Chez Mondelez Pakistan, les produits de la marque Cadbury sont fabriqués par 53 travailleurs/euses permanents et plus de 350 travailleurs/euses contractuels (dont 150 à des postes clé).

Malgré les demandes réitérées du syndicat, la direction refuse toujours de négocier le statut des travailleurs intérimaires, alléguant que de telles revendications ne font même pas partie des attributions du syndicat. La société a demandé une autorisation de lockout après que le syndicat eut déposé un préavis de grève pour le 1er avril.

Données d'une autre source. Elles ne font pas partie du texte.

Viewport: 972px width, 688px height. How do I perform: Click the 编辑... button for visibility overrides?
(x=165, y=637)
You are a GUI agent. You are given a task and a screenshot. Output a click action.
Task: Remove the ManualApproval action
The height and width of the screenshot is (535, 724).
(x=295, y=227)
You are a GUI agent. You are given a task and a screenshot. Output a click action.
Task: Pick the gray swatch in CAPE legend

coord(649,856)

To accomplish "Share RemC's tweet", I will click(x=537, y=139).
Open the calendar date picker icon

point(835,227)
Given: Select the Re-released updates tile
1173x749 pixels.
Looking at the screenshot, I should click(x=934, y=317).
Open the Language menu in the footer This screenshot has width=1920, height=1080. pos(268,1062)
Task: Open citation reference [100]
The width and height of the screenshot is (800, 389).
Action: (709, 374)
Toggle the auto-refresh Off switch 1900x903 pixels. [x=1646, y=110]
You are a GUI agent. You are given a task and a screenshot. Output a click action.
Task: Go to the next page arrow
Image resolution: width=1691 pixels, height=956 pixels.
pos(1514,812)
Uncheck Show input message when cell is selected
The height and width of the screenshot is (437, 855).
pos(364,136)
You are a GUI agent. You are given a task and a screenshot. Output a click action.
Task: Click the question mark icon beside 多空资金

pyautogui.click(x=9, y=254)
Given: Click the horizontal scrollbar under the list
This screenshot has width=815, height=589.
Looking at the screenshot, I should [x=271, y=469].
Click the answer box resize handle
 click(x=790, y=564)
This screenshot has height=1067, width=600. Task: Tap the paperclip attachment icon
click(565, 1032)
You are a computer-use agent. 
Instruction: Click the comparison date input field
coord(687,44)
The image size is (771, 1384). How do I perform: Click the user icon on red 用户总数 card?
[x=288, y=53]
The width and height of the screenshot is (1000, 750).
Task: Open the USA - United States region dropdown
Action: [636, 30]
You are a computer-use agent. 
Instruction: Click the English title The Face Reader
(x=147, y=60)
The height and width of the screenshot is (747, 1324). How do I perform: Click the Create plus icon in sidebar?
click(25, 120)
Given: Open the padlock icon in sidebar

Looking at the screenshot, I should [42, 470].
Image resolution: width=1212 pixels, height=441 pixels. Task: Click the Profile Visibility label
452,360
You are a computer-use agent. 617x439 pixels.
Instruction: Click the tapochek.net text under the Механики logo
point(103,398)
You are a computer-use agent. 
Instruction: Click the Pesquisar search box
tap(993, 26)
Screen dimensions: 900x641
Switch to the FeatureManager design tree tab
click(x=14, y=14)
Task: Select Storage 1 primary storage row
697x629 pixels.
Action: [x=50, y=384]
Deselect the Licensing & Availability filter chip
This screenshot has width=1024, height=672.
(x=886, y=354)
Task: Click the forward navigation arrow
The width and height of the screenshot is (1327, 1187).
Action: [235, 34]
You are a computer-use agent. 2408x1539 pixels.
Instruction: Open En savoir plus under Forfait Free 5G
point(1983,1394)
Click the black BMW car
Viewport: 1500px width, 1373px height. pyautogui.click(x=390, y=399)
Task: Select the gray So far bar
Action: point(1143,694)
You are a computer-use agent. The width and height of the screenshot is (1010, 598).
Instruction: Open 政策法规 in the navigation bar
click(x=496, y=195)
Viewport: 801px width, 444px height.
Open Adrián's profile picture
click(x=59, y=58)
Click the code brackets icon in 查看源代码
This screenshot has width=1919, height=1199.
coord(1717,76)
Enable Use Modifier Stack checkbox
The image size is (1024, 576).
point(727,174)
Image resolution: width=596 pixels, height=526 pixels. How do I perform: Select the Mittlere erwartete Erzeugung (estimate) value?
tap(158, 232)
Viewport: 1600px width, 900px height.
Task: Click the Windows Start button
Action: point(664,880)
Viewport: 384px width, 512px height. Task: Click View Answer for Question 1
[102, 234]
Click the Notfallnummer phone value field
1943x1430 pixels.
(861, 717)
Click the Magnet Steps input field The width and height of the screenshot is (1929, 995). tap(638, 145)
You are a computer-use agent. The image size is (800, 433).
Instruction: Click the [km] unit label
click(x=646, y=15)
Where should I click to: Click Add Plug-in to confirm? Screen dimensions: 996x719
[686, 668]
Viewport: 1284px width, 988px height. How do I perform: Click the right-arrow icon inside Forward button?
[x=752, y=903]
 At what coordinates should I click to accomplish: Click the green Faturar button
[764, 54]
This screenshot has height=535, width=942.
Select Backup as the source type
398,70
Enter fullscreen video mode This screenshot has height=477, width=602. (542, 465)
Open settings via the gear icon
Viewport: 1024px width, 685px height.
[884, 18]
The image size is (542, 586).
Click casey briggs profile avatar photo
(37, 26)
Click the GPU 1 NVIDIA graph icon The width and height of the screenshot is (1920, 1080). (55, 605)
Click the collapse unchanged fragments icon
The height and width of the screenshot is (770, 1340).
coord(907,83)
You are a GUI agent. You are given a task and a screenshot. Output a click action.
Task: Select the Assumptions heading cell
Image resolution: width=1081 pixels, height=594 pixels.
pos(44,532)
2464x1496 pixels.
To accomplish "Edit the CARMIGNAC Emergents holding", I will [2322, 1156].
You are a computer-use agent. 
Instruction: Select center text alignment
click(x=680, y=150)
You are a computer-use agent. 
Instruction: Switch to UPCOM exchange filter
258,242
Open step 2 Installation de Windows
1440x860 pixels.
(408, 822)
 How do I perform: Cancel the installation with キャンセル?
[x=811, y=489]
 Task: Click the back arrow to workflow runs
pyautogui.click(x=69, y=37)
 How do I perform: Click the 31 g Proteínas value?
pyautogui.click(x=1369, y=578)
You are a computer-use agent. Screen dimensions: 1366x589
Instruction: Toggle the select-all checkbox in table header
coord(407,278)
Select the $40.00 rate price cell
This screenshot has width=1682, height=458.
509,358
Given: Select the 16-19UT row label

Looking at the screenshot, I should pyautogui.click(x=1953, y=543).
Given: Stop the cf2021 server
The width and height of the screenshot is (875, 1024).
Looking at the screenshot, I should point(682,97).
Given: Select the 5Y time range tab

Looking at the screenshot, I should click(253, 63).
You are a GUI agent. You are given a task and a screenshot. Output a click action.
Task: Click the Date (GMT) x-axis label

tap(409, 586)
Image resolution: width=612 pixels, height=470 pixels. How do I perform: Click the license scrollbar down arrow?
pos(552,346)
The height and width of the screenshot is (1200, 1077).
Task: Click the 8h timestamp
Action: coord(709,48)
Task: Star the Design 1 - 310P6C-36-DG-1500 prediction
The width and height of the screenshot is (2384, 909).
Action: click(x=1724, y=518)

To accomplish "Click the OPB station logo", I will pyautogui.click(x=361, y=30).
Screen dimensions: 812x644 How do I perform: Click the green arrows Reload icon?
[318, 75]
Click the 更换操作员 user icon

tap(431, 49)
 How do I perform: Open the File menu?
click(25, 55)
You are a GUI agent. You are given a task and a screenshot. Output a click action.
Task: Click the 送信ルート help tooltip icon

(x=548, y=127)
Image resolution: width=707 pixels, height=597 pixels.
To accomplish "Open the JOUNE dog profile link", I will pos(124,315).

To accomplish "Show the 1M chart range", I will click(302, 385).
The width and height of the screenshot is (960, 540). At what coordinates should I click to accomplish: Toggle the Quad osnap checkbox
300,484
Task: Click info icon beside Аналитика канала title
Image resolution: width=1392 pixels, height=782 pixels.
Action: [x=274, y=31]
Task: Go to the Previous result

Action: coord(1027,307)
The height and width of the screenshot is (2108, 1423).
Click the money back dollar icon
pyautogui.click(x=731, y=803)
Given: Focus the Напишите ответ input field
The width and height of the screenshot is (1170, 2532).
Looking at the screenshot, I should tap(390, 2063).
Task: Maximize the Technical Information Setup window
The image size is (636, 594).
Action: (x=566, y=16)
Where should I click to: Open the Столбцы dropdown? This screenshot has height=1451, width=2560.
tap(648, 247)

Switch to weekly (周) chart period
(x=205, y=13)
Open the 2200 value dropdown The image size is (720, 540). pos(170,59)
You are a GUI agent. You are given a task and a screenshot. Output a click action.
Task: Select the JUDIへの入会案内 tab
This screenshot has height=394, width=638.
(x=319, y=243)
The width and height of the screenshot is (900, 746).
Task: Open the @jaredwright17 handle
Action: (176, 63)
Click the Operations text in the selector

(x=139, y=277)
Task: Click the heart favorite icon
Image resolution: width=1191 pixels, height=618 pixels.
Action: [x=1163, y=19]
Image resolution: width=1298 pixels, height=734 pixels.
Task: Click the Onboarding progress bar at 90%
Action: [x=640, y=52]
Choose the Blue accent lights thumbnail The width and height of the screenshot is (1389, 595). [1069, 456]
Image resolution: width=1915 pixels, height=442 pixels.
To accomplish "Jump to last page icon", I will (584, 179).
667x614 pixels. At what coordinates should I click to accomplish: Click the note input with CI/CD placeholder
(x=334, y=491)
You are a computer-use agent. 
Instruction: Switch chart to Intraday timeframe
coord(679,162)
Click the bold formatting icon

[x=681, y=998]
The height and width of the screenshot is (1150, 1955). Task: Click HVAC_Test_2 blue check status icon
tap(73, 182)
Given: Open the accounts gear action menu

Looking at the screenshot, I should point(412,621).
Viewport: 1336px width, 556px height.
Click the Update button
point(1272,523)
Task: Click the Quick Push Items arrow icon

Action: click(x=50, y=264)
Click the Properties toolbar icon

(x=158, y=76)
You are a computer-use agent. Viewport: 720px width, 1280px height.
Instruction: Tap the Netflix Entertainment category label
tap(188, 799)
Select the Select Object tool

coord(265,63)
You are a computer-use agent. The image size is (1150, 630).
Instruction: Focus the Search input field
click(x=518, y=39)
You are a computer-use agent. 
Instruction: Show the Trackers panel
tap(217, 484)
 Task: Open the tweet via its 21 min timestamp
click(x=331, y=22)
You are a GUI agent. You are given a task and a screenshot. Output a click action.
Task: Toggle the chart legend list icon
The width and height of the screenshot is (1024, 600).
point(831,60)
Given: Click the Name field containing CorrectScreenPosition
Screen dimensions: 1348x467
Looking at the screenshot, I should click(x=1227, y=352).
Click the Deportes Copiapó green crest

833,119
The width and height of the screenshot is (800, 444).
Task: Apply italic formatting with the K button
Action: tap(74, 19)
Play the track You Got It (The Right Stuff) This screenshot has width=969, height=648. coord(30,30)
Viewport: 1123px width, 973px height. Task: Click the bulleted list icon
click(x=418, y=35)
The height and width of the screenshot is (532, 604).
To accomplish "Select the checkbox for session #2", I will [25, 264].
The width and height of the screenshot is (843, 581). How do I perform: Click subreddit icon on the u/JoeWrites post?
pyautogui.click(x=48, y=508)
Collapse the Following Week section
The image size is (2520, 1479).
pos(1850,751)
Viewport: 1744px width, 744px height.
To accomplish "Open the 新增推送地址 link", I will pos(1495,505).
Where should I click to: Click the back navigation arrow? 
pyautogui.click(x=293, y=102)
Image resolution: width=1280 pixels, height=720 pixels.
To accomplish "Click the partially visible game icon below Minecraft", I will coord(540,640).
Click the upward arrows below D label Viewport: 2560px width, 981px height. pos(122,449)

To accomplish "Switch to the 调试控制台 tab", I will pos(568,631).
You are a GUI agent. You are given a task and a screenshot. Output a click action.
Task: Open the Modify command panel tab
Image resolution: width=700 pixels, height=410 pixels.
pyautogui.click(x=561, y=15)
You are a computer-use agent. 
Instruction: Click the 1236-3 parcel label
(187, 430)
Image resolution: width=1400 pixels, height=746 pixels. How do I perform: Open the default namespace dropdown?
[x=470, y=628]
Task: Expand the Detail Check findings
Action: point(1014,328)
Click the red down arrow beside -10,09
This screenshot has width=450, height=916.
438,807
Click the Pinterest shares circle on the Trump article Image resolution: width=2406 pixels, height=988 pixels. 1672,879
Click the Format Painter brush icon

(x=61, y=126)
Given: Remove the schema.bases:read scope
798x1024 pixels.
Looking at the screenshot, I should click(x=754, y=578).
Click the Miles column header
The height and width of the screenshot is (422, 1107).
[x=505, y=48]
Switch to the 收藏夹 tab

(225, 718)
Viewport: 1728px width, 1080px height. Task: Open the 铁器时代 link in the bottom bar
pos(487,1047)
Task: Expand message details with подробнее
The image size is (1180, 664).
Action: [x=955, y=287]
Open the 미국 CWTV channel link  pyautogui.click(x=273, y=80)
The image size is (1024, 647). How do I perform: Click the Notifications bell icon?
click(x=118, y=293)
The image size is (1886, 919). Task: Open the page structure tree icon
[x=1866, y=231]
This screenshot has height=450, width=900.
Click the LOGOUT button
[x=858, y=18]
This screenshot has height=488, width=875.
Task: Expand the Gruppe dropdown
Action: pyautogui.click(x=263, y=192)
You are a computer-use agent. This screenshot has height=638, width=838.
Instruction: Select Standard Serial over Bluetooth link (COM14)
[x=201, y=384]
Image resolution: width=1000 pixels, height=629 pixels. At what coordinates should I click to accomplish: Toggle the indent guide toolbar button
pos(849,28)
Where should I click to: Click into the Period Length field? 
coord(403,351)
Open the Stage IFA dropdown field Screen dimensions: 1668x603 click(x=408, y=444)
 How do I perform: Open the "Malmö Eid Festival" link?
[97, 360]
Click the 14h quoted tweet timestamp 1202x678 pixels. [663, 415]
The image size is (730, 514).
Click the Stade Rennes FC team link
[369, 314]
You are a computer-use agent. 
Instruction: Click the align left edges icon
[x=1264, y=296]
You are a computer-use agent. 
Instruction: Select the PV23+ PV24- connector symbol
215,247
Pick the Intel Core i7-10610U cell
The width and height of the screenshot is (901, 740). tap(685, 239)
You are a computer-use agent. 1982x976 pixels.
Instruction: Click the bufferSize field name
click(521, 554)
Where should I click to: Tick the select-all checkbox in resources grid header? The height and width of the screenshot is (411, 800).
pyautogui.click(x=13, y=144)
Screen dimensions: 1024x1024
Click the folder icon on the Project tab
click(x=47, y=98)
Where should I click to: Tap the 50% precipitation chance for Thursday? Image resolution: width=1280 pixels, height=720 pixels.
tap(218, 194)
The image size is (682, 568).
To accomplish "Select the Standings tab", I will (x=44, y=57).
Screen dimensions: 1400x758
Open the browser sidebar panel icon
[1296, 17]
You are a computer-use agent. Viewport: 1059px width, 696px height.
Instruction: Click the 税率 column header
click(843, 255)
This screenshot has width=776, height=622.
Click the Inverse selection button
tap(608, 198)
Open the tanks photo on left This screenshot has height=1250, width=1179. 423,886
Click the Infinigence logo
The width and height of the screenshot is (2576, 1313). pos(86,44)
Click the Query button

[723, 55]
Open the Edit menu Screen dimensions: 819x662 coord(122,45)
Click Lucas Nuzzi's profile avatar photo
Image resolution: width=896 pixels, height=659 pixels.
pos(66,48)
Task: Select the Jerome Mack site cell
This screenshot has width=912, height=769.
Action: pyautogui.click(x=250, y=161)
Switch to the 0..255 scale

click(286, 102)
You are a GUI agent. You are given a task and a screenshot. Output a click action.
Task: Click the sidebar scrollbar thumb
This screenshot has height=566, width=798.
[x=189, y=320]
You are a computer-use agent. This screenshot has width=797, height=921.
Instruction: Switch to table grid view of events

Aux dernières nouvelles, alors que la période de conciliation obligatoire, pendant laquelle grèves et lockouts sont exclus, a commencé, la société a demandé à la Commission nationale des relations du travail d’interdire au syndicat de recourir à des «pratiques du travail déloyales», telles que l’organisation de manifestations publiques, les pancartes avec des slogans,  ou les activités syndicales à l'usine, arguant que la grande majorité des effectifs sont des «éléments extérieurs» dont les intérêts ne peuvent être défendus par le syndicat !
Rejetant ces prétentieuses attaques contre les droits fondamentaux, le syndicat, avec le soutien de la fédération nationale de travailleurs de l'alimentation, a manifesté devant les portes de l'usine le 4 mai, et a l’intention d’intensifier sa campagne dans les semaines à venir.